La radicalizzazione del conflitto politico annulla le posizioni intermedie
Quegli estremi opposti che soffocano il centro e trasformano la democrazia in tribalismo

Se c’è un elemento che denota in modo inequivocabile ed inconfutabile l’assenza di un centro politico forte e significativo nel nostro paese è quando prevale la strategia, o la deriva, degli “opposti estremismi”.
Certo, la dizione opposti estremismi ricorda una fase cupa e triste della democrazia italiana. Ma, purtroppo, questa deriva ha caratterizzato molte stagioni della storia democratica del nostro paese. Anche, ma in misura meno marcata anche se altrettanto grave, quando governava la Democrazia Cristiana.
Di norma si tratta di fasi in cui prevale la volontà di criminalizzare politicamente l’avversario che nel frattempo diventa solo un nemico da annientare. Prima da delegittimare sotto il versate morale ed etico e poi da distruggere sul versante politico. Una deriva che, come ovvio e persin evidente, indebolisce la qualità della nostra democrazia e, al contempo incrina anche la credibilità e la mission delle stesse istituzioni democratiche. E questo perché la radicalizzazione del conflitto politico oggettivamente annulla le posizioni intermedie e lo trasforma in una perenne rissa. Anche da bar. Come puntualmente sta capitando nei dibattiti – dibattiti si fa per dire, come ovvio – in Parlamento. E, per fermarsi agli ultimi due confronti parlamentari sulla politica estera e sul ruolo dell’Europa, chiunque si è reso platealmente conto di come questa deriva degli opposti estremismi abbia nuovamente preso il sopravvento.
Di fronte ad una sinistra che, come al solito e come da copione, rivendica il monopolio esclusivo di una sempre più misteriosa e singolare superiorità morale ed etica nei confronti di un nemico giurato ed irriducibile, fa da contraltare una destra che stenta a contrapporsi cercando di dettare l’agenda sul terreno culturale e valoriale. Pur sempre nel pieno rispetto del pluralismo politico, culturale e sociale. Ecco perché la cultura della radicalizzazione che non può che generare gli opposti estremismi si può ostacolare, e quindi battere, solo se al contempo riesce a farsi spazio quella che un tempo si chiamava politica di centro. Una politica di centro che non può che essere promossa, declinata e praticata da partiti che sono centristi non solo per declamazione ma anche perché hanno la capacità di saper dispiegare un progetto politico riconducibile a quella cifra. Tutto ciò non significa banale equidistanza dagli estremismi verbali e politici ma, soprattutto, la capacità di mettere in campo una proposta che sappia condizionare il progetto politico complessivo dei rispettivi schieramenti. Tanto nell’alleanza di centro destra quanto in quella della sinistra.

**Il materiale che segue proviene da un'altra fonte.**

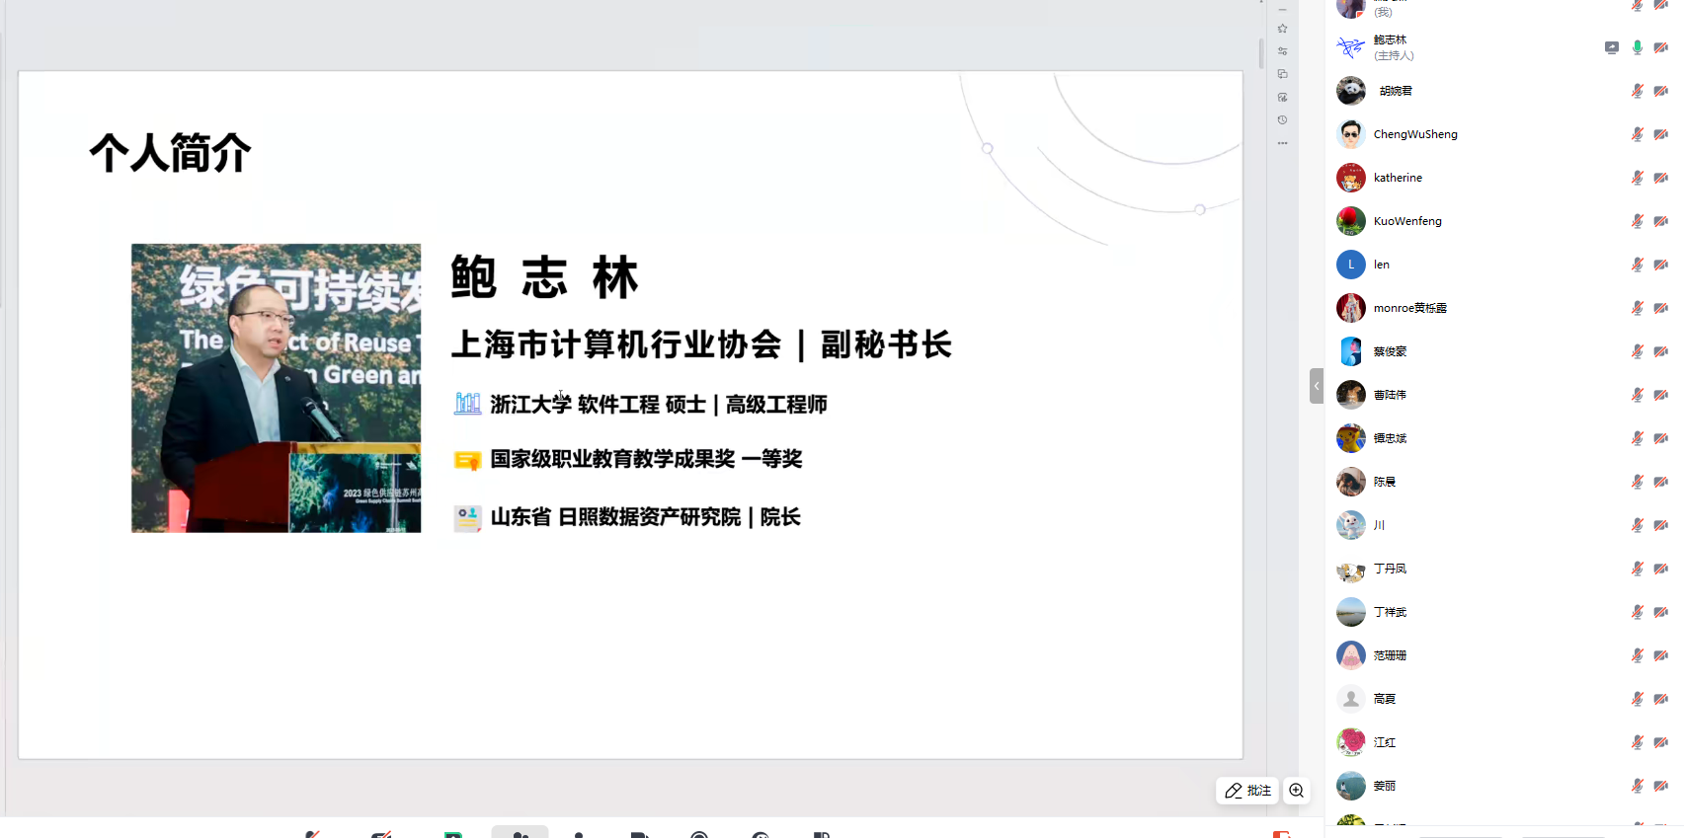Image resolution: width=1684 pixels, height=838 pixels.
Task: Toggle microphone for KuoWenfeng
Action: point(1637,221)
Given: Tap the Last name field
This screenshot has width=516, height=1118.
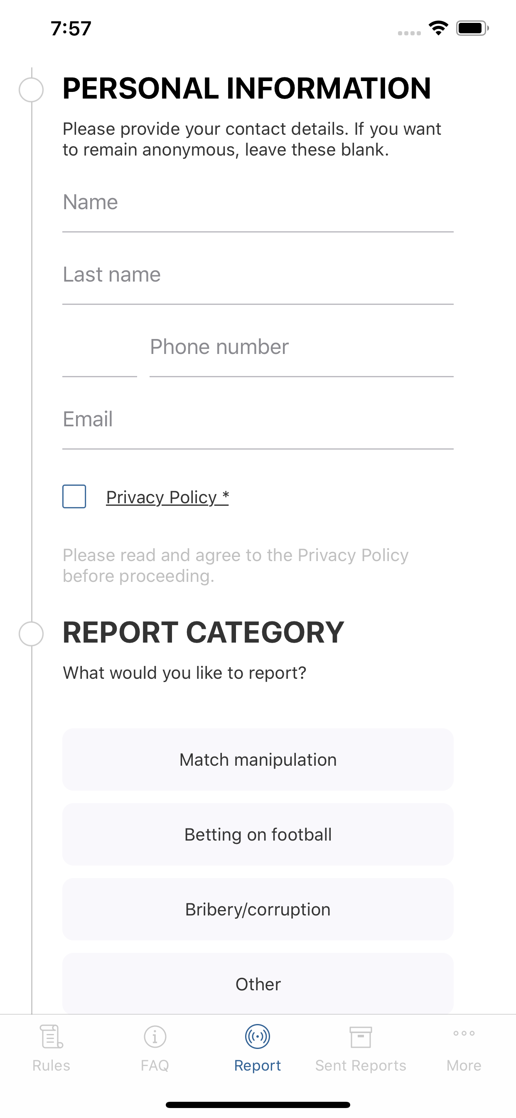Looking at the screenshot, I should point(258,275).
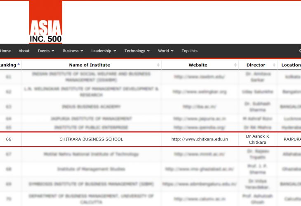Screen dimensions: 301x206
Task: Select the ranking 66 cell
Action: [x=9, y=139]
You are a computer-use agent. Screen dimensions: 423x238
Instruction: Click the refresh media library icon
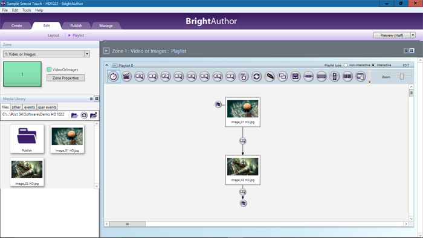click(x=84, y=115)
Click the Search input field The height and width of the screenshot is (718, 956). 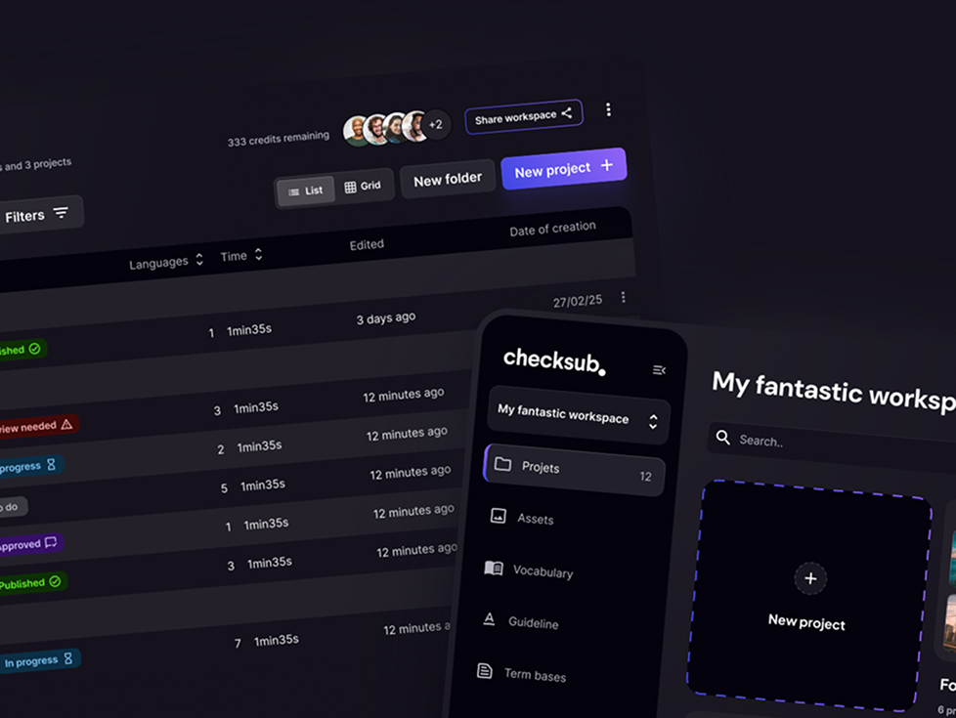pyautogui.click(x=832, y=444)
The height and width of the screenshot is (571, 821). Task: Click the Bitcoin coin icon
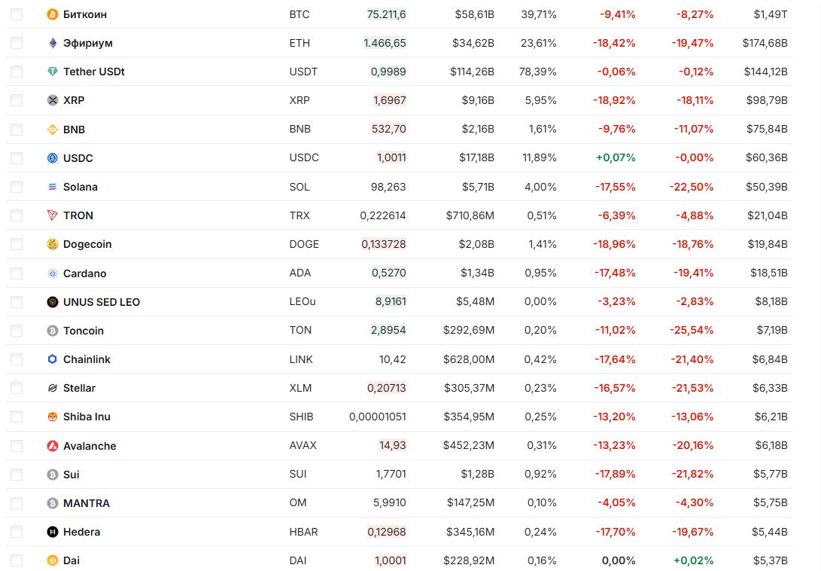53,14
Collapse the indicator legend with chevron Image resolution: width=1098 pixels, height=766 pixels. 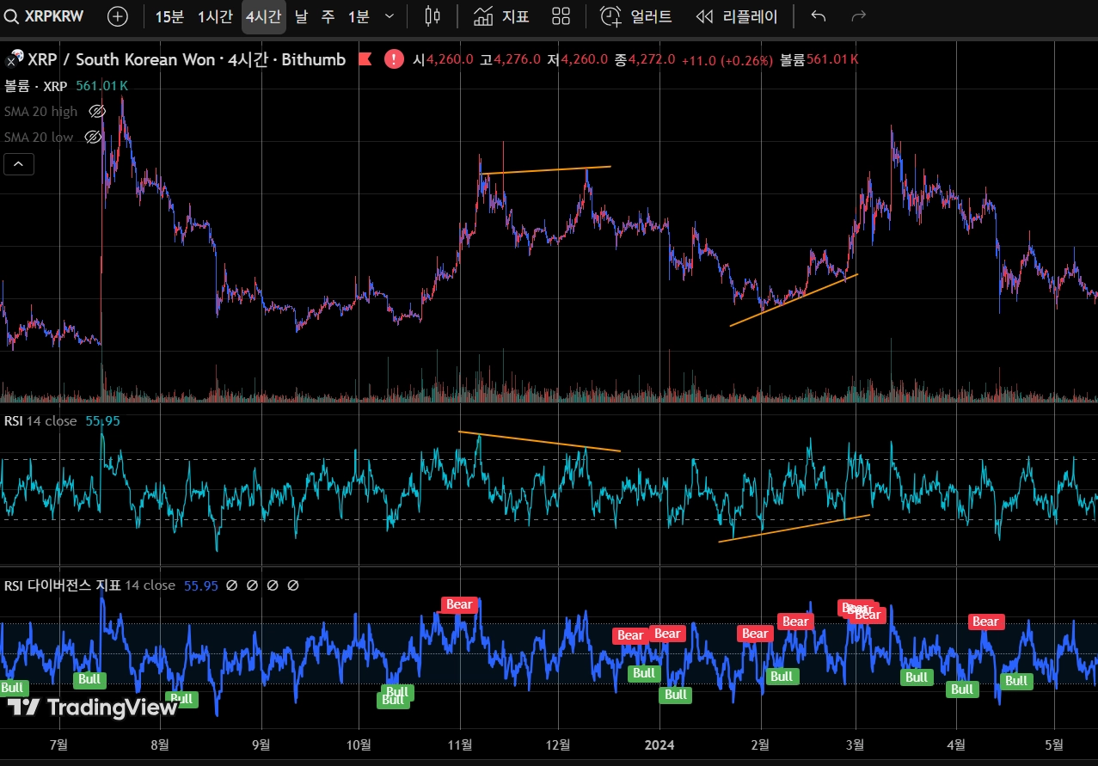[19, 163]
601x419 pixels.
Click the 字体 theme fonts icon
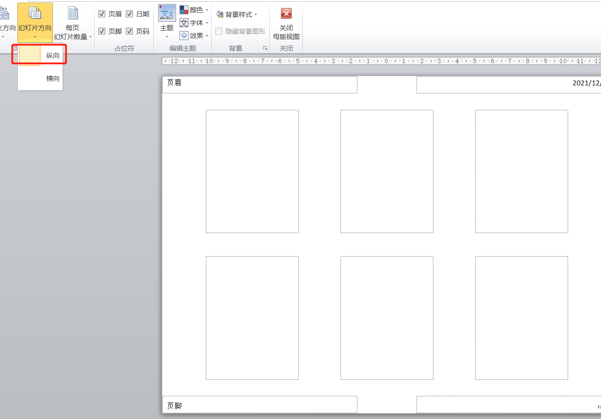click(x=184, y=23)
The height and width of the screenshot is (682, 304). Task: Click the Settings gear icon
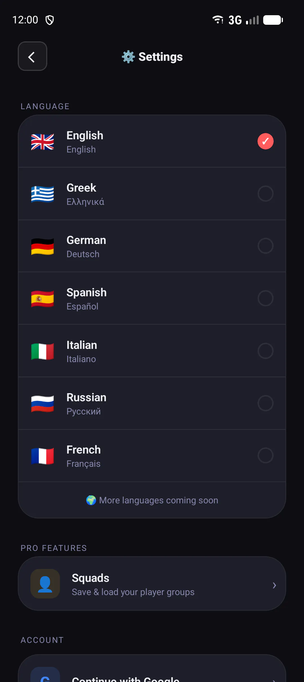(x=128, y=57)
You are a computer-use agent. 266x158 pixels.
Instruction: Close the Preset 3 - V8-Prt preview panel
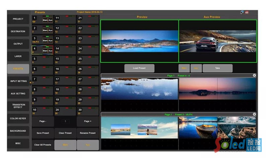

Fuorché, e non è affatto da escludere, da oggi a quando si voterà, non decolli un progetto centrista, riformista e di governo che ha la capacità di scardinare l’attuale assetto e dar vita, al contempo, a nuovi equilibri.
Ma, al di là dell’evoluzione della politica italiana, non possiamo non evidenziare che senza la riscoperta di una vera e credibile politica di centro dovremmo ancora assistere a lungo a quel triste spettacolo che abbiamo registrato in questi ultimi giorni in Parlamento.
Dove ad averla vinta sono solo gli insulti, le contumelie, gli attacchi personali e la voglia di distruggere con tutti i mezzi a disposizione l’avversario/nemico politico. Questa non è democrazia ma tribalismo.